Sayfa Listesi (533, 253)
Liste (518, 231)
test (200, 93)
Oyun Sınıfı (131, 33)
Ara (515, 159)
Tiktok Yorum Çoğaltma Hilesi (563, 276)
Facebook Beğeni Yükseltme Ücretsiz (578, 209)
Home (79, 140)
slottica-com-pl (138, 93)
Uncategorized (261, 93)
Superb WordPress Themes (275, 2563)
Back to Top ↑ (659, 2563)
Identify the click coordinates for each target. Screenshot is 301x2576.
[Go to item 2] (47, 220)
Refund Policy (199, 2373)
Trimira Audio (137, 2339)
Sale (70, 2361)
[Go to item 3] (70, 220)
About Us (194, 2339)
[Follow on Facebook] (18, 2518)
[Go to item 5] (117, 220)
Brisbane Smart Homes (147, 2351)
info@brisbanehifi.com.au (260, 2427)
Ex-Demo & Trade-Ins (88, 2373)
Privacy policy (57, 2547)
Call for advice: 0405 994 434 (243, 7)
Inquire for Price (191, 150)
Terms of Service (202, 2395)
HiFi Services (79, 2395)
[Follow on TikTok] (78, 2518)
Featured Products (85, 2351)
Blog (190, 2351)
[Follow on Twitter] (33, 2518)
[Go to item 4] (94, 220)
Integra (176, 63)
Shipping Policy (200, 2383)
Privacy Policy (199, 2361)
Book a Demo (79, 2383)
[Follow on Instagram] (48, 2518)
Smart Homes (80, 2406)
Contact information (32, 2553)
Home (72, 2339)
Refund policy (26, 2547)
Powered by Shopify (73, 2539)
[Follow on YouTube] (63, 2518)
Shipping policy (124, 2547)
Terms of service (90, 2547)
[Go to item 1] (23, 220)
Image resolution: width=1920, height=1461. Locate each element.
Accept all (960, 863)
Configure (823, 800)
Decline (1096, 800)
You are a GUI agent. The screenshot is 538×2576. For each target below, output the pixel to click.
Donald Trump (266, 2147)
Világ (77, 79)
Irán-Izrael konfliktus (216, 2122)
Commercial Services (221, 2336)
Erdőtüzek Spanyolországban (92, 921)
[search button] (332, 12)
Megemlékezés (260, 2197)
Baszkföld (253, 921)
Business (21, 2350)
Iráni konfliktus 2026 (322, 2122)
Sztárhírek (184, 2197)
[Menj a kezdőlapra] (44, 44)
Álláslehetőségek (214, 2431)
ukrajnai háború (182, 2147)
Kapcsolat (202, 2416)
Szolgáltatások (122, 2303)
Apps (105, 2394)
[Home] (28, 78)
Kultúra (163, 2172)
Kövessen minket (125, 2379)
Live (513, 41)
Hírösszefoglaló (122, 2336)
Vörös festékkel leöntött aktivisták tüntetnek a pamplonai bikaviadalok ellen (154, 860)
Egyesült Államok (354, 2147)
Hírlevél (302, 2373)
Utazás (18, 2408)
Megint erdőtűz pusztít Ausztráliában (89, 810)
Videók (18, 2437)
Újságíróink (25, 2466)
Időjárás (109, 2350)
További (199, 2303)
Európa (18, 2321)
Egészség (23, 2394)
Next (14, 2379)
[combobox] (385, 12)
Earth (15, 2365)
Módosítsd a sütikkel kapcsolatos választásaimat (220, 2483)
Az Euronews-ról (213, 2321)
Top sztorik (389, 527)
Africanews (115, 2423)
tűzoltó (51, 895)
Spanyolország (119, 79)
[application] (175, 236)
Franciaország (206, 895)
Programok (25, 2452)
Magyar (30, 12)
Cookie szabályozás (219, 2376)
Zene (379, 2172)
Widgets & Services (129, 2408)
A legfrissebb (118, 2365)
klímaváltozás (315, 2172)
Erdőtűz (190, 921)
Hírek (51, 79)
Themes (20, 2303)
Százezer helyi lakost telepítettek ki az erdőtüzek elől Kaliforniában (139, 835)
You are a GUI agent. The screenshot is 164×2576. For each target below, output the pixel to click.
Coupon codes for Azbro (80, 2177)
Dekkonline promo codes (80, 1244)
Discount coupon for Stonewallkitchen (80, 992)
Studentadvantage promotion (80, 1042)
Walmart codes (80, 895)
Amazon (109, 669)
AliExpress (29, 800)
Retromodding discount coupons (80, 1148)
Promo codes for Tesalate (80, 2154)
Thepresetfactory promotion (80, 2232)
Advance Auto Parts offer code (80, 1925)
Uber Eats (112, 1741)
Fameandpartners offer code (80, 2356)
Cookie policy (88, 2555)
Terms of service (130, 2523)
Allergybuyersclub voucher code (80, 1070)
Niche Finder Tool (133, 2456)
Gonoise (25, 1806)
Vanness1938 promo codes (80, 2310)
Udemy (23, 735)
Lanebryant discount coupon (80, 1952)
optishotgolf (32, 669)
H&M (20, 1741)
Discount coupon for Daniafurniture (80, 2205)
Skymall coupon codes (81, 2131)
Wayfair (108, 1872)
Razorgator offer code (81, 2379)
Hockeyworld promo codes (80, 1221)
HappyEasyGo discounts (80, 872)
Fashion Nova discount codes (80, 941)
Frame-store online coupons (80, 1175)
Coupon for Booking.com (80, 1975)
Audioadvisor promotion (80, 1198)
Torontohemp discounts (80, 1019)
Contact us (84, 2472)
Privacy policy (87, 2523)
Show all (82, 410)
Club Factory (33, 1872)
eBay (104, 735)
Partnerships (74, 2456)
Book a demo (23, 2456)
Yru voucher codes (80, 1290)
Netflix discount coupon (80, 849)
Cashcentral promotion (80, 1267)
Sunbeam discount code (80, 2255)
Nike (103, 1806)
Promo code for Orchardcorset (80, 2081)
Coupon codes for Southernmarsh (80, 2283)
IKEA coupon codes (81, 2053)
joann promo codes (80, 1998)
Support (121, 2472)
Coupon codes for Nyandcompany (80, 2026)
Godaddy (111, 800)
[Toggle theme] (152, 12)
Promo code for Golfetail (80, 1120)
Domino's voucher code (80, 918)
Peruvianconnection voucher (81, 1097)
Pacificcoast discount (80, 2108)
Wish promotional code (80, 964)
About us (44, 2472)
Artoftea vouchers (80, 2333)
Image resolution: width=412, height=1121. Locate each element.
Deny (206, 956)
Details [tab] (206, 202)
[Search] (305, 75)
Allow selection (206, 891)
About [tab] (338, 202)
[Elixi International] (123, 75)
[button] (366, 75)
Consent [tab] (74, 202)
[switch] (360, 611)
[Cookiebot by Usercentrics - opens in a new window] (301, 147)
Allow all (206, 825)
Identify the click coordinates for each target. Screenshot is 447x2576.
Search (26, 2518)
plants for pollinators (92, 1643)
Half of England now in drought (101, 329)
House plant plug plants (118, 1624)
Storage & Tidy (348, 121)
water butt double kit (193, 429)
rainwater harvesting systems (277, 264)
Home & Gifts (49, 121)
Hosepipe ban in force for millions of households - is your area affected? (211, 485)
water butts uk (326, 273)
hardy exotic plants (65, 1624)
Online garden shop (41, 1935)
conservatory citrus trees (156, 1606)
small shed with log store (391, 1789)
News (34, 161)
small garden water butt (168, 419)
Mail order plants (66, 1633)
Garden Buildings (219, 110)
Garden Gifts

Task goal
In the listing above, locate the line containing "Frame-store online coupons (80, 1175)" and the line containing "Book a demo (23, 2456)", then transcribe both and every line between them verbatim.

Answer to this task
Frame-store online coupons (80, 1175)
Coupon for Booking.com (80, 1975)
Audioadvisor promotion (80, 1198)
Torontohemp discounts (80, 1019)
Contact us (84, 2472)
Privacy policy (87, 2523)
Show all (82, 410)
Club Factory (33, 1872)
eBay (104, 735)
Partnerships (74, 2456)
Book a demo (23, 2456)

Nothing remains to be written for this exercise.